Nazionalismo, antigiudaismo e propaganda. Il pensiero incompleto di Onésimo Redondo
Keywords:
Onésimo Redondo Ortega, “Libertad”, propaganda, Nationalism, antijudaismAbstract
Onésimo Redondo Ortega, born in 1905 in the province of Valladolid and shot dead in one of the early Civil War combats, was a founding father of Spanish Fascism, although he had little following due to his incomplete ideology, which was too traditionalist for a world faced with the industrial revolution and the emergence of the masses on the political arena. In June 1931 he founded “Libertad”, a weekly magazine with very little readership and very badly off, whose mission was to use information for political propaganda purposes. A few months later, he also set up an action group, JCAH, which sought the creation of a totalitarian state based on vertical trade unionism and on the principle of unity: territorial unity, involving support of Castilian centralism and total rejection of regional separatisms; political unity, threatened by the party system, parliamentary democracy and Marxism, whose only alternative was a totalitarian state; unity of values, i.e.

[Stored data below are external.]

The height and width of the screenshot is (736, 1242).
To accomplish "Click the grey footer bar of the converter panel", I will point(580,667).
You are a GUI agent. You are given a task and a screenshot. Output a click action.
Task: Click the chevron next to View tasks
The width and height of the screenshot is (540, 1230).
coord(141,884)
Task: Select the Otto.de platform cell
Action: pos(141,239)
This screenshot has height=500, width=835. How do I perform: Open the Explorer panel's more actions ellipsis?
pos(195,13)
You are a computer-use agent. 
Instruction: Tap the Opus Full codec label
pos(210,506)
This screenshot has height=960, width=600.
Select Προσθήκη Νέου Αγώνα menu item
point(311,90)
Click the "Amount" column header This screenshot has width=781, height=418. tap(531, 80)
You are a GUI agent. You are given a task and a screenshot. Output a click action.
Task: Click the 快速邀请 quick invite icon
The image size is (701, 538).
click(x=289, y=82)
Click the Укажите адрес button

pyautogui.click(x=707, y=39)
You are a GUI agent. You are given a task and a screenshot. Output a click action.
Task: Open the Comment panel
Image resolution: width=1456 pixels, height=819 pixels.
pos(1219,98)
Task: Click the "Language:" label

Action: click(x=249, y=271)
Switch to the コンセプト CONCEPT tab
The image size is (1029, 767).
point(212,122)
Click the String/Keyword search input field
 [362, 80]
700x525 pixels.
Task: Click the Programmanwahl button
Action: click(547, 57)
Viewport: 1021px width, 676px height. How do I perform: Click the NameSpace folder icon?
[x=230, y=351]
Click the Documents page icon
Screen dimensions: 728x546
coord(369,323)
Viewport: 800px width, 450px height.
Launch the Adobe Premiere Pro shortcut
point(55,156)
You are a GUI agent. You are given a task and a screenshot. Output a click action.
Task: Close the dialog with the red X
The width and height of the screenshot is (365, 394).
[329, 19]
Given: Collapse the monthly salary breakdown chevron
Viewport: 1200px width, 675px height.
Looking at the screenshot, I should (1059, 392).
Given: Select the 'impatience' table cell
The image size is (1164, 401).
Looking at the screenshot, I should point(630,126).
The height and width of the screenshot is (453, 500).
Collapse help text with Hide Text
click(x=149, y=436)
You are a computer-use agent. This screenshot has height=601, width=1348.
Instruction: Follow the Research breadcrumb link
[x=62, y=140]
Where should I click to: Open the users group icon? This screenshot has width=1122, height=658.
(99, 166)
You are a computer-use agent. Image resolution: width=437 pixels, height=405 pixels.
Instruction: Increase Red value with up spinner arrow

Catholicism as the national religion. In December 1931 JCAH merged with La Conquista del Estado creating JONS which, in early 1934, set up the JONS’ FE as a result of unification with FE. In addition to dealing with Onésimo Redondo’s biography, this article also aims at sketching the political scenario where Onésimo Redondo acted and his theoretical contribution to Spanish Fascism.